More than twenty minutes before the fatal torpedo strike that killed twenty-five sailors, Israel’s chief air controller conclusively identified the Liberty as an American ship. Years later Kislev confessed that when the pilot radioed in the Liberty’s hull number, any doubt about the ship’s identity vanished. “At that point in time, in my mind, it was an American ship,” he admitted in a British television documentary. “I was sure it was an American ship.”
Pilots and air controllers were not the only Israelis aware of the Liberty’s identity. Ron’s report revealed that two naval officers—one in the Navy war room in Haifa, the other a senior liaison in the air force command center in Tel Aviv—testified that before the torpedo attack, both suspected the target was the Liberty. Neither officer intervened to halt the attack. Ron’s report also revealed that Captain Yitzhak Rahav, the Israeli navy’s second in command, dismissed the pilot’s report of the Liberty’s hull number, even though Egyptian ships are marked with Arabic script, not Roman letters. Rahav’s testimony reflected his belief that the Liberty’s hull number “was camouflage writing in order to allow an Egyptian ship to enter the area.”
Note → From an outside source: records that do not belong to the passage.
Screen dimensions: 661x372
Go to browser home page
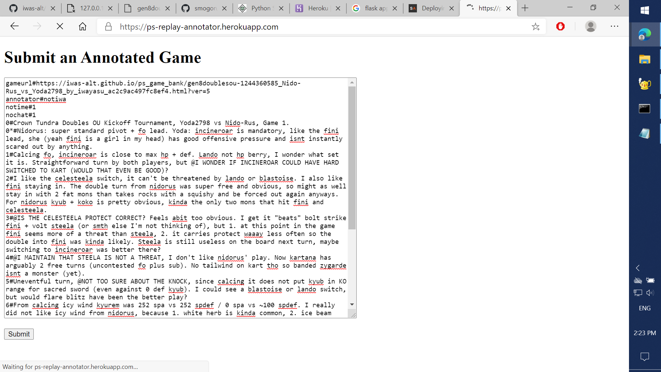[82, 27]
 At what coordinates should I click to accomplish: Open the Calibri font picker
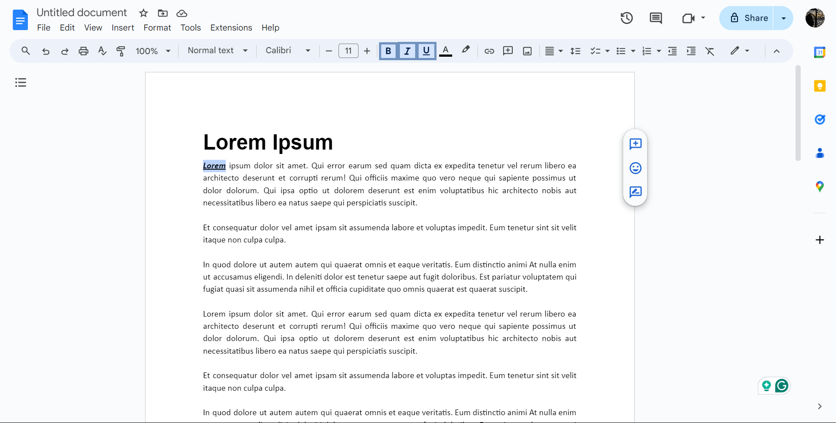(x=287, y=51)
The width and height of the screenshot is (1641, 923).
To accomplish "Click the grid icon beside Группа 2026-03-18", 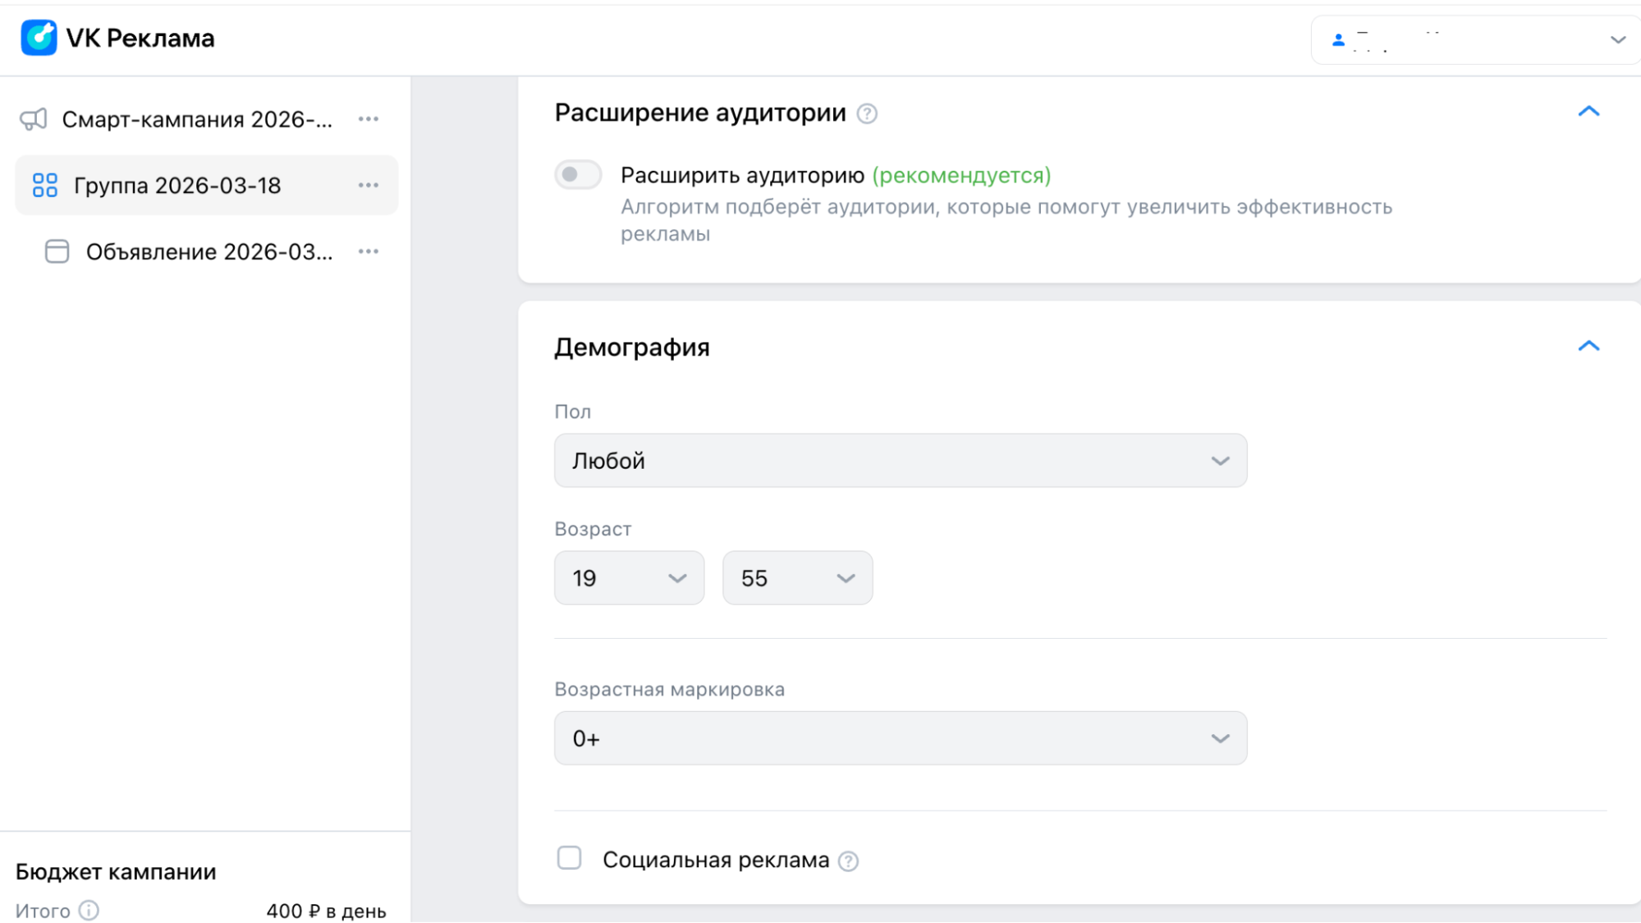I will tap(44, 185).
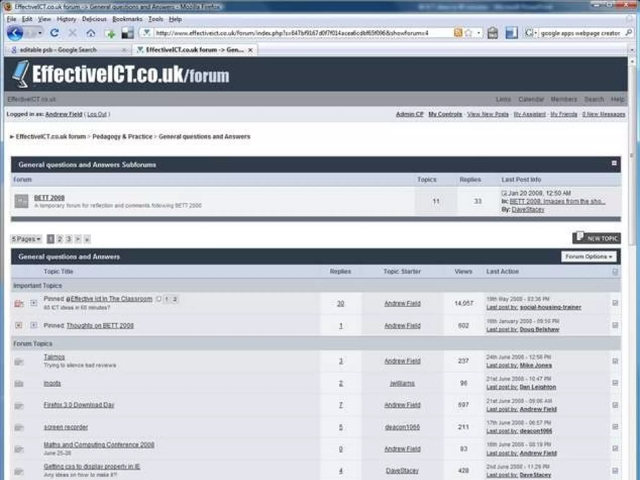Click the Home icon in toolbar
Screen dimensions: 640x480
[x=91, y=33]
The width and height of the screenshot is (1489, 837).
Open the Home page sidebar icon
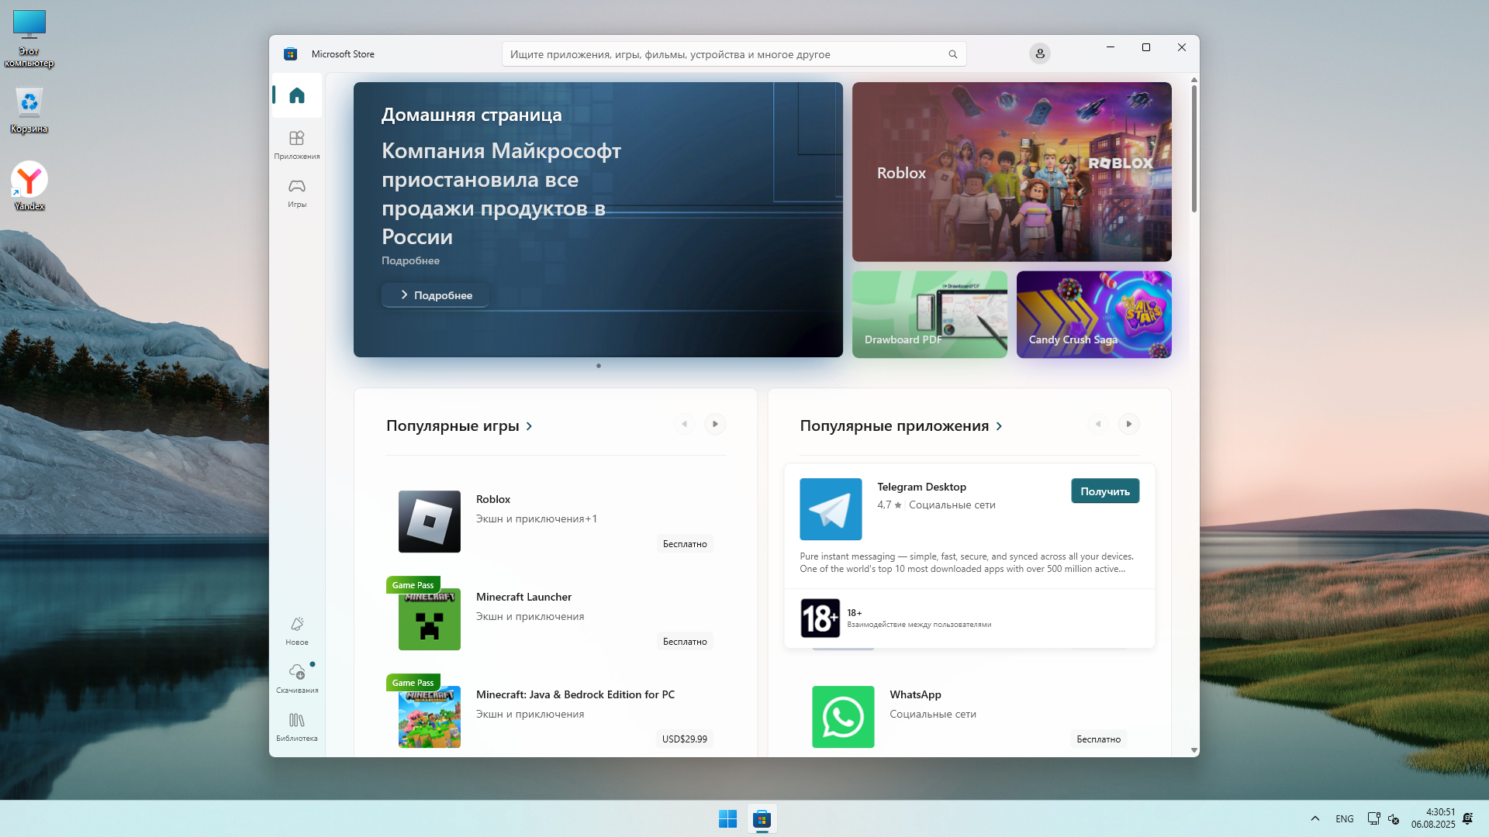297,95
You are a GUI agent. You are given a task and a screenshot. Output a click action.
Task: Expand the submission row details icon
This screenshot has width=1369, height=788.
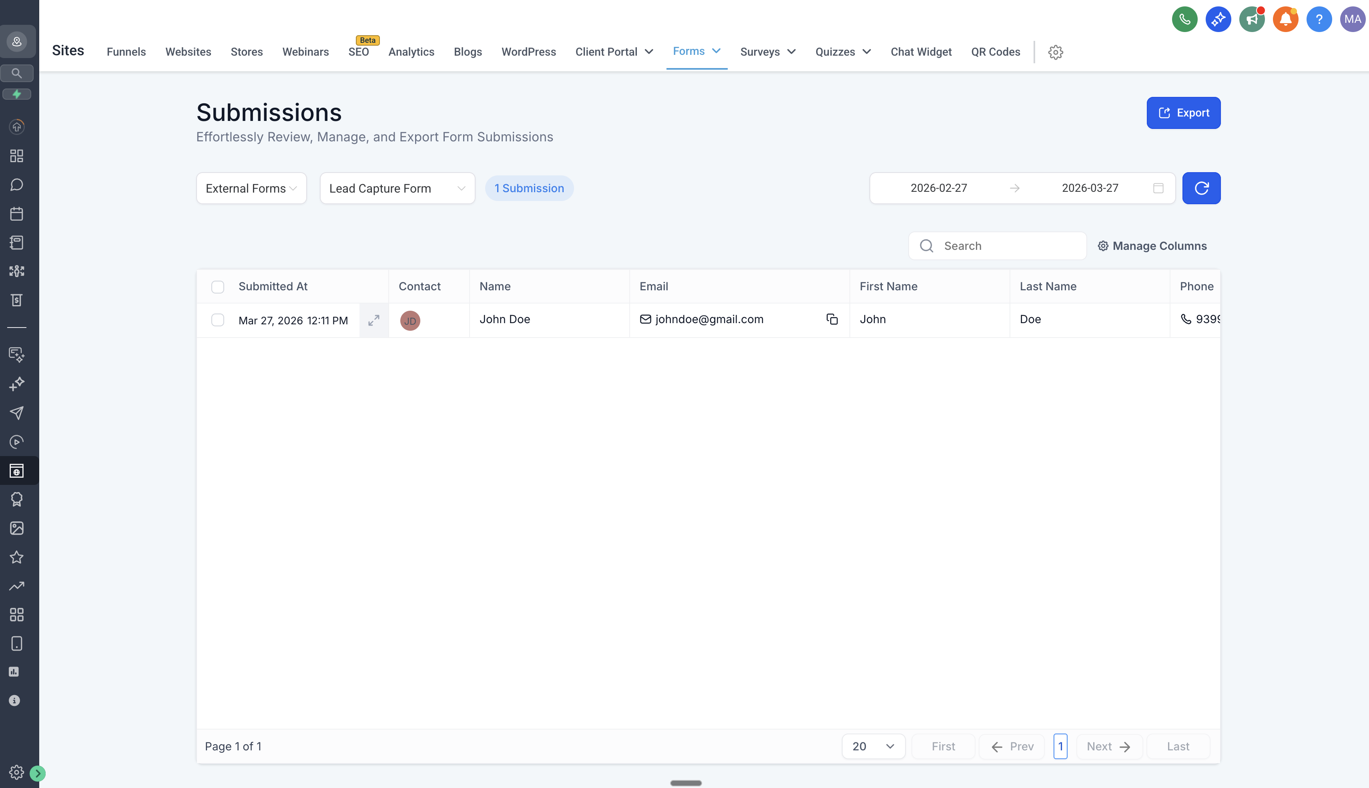pos(374,320)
The Israeli ambassador in Washington felt the only solution was for someone to go to jail. Despite Ron’s exoneration of the attackers, Harman wrote to Jerusalem that the report showed that several parties were guilty of negligence. The ambassador questioned why the identification of the Liberty as an American ship that morning was not communicated to the navy’s top leadership. He also challenged Ron’s attempt to justify the torpedo boat attack by blaming the Liberty. What conclusion will the Americans draw from the conversations between the pilots and air controllers? Harman asked. More importantly, he questioned how Ron ruled the attack reasonable “when he determined that two of the officers testified that after the aircraft attack and before the attack of the torpedo ships they feared that the ship being attacked was the Liberty…. The question is, was what had happened reasonable in accordance with existing IDF procedures,” Harman asked. “I doubt this is for us to claim.”
The ambassador knew that the Liberty attack could have dire implications for U.S.-Israeli relations. Ron’s report did not help matters. The ambassador suggested in a telegram to the prime minister and other recipients that the only way Israel might resolve the issue without jeopardizing ties between the countries was to tell the United States that the “military prosecutor insisted on continuing the investigation and deepening i
t.” Harman demanded his government appoint more investigators and legal counsel. The ambassador urged the investigators immediately to begin interviews with the pilots and torpedo boat skippers. “This matter has turned into an open wound that has inherent in it severe dangers to our relations on all levels the friendship of which we’d had until now, friendship that is essential for our status in the US, that is: the President, the Pentagon, public opinion and the intelligence community. Do you understand that the President is also the Supreme Commander of the US forces?” Harman wrote. “Only a thorough handling of the problem and our coming to clear-cut and serious conclusions could make our situation better.”
The ambassador reiterated his message the following day in an urgent telegram, again to the prime minister and other senior leaders. “It is difficult to overstate the explosive potential of this issue,” Harman wrote. “Even a superficial analysis of Ron’s findings provides basis to the assumption that there was negligence and rash action on the part of several parties.” Harman repeated his fears that the American naval court of inquiry would show that Israeli forces had identified the Liberty hours before the attack. To defuse the situation, Harman again urged Israel to indict the attackers. “In the severe situation created, the only way to soften the results is if we could let the US Government know already today that we intend to prosecute people in connection with this disaster,” the ambassador wrote. “This action is the only way to impress both on the US Government and on the public here, that the attack on the ship was not the result of malicious intent of the Israeli Government or authorized IDF parties.”